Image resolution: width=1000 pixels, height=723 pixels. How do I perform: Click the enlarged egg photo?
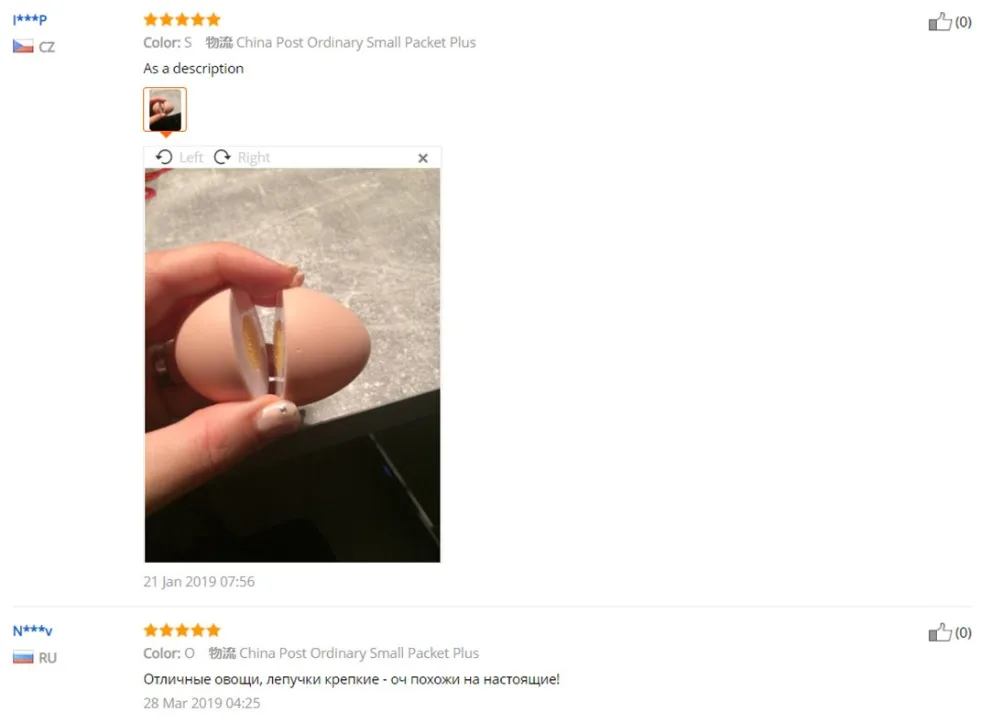point(292,365)
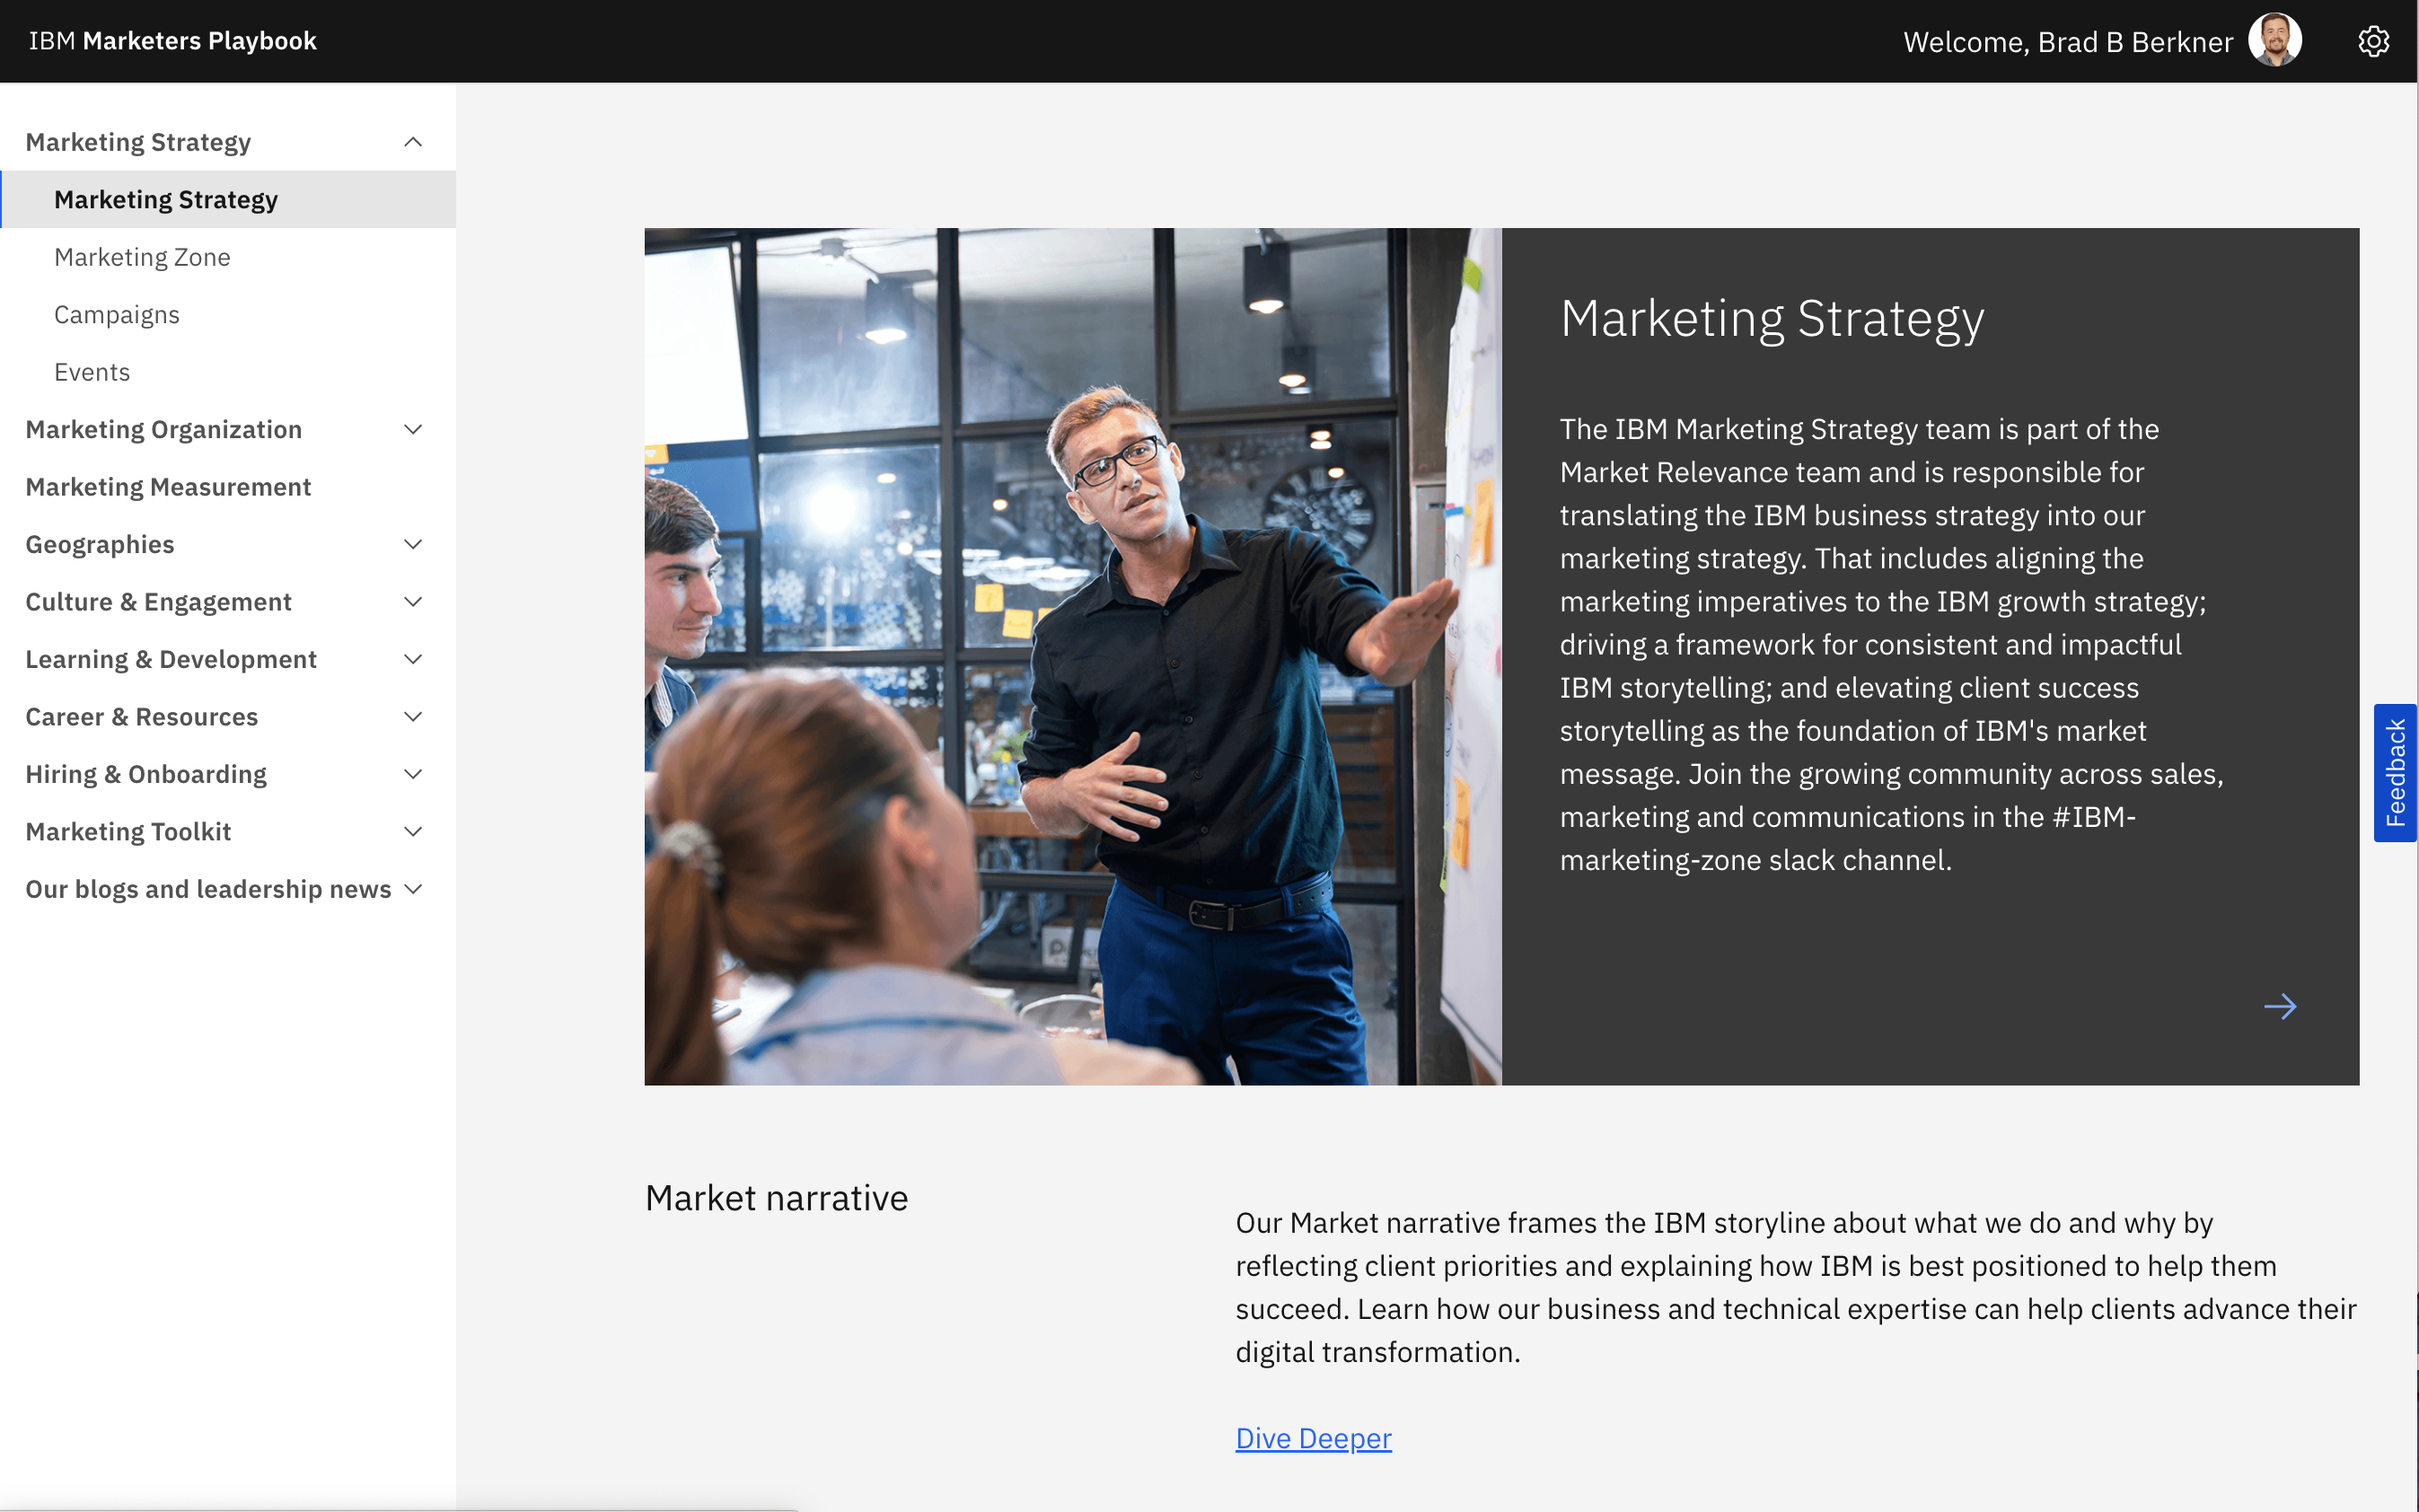The image size is (2419, 1512).
Task: Click Brad B Berkner's profile avatar
Action: [2276, 40]
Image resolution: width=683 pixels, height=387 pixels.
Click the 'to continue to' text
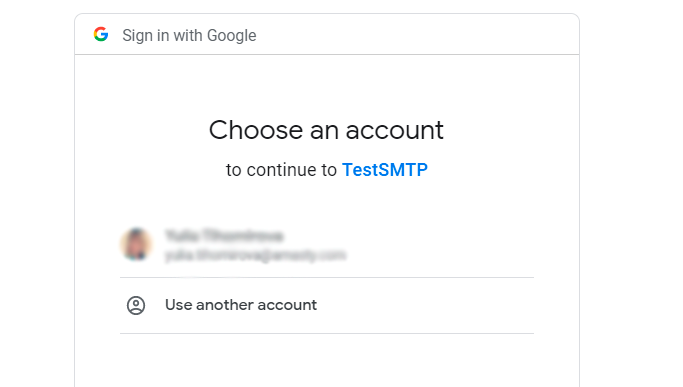click(x=281, y=170)
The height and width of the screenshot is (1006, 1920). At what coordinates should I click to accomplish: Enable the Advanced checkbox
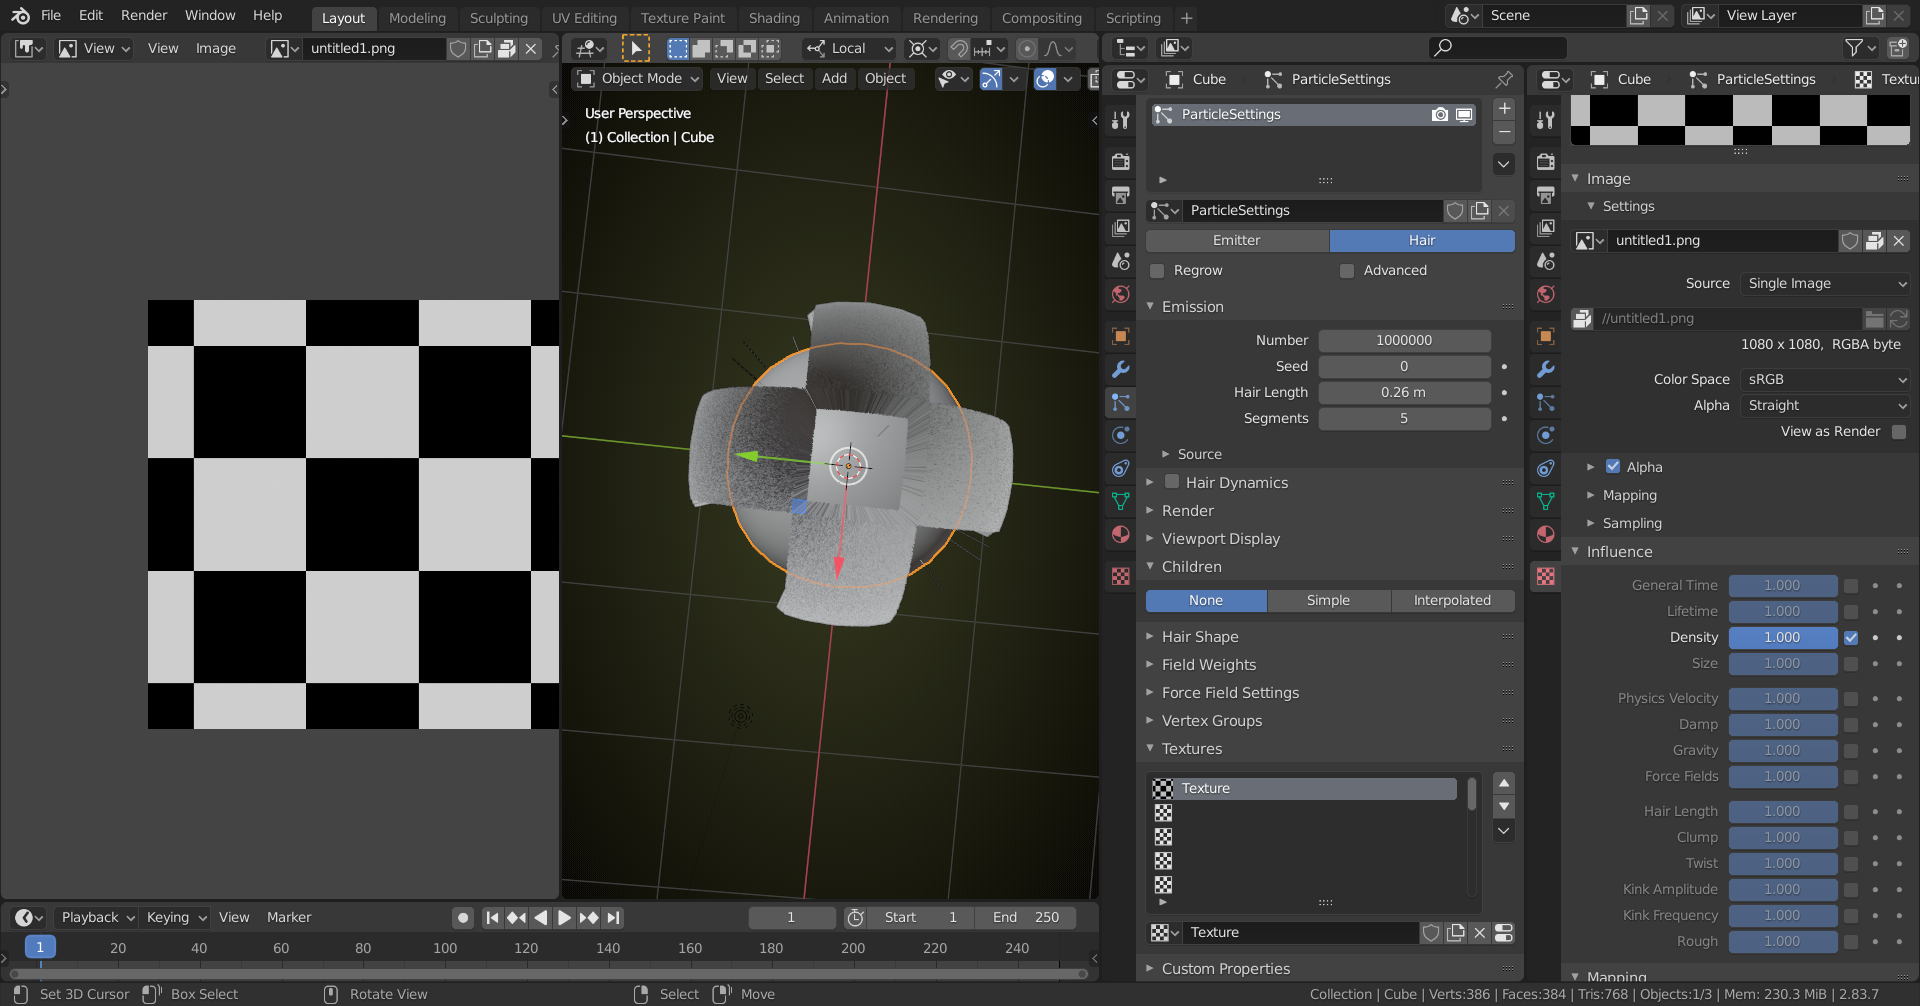click(1347, 271)
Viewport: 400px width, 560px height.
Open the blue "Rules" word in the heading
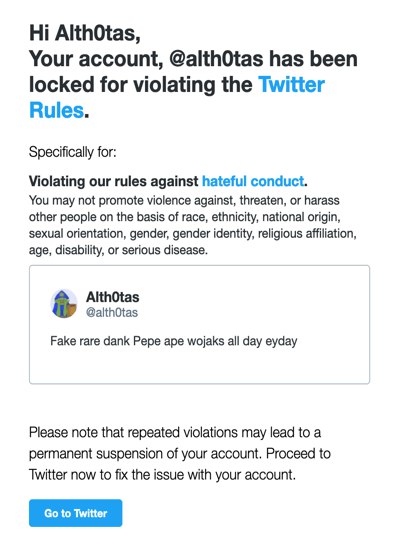point(56,110)
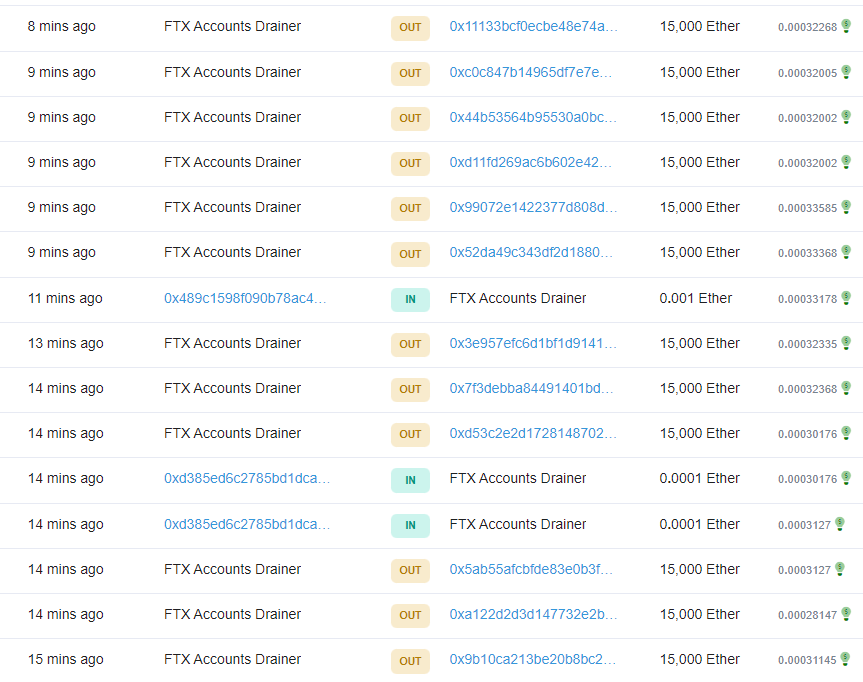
++++
#### EXERCISE
Set out every line of the material above as a Markdown table with two columns, Row for the row number and Text for the line, skipping any blank lines. Leave the pictures out.

#### SOLUTION FOR THIS TASK
| Row | Text |
|---|---|
| 1 | Image resolution: width=1000 pixels, height=723 pixels. How do I perform: Click the enlarged egg photo? |
| 2 | point(292,365) |
| 3 | The image size is (2419, 1512). |
| 4 | Task: Click Brad B Berkner's profile avatar |
| 5 | Action: [2276, 40] |
| 6 | Image resolution: width=683 pixels, height=387 pixels. |
| 7 | Click the 'to continue to' text |
| 8 | click(x=281, y=170) |
| 9 | The height and width of the screenshot is (1006, 1920). At what coordinates should I click to accomplish: Enable the Advanced checkbox |
| 10 | click(1347, 271) |
| 11 | Viewport: 400px width, 560px height. |
| 12 | Open the blue "Rules" word in the heading |
| 13 | point(56,110) |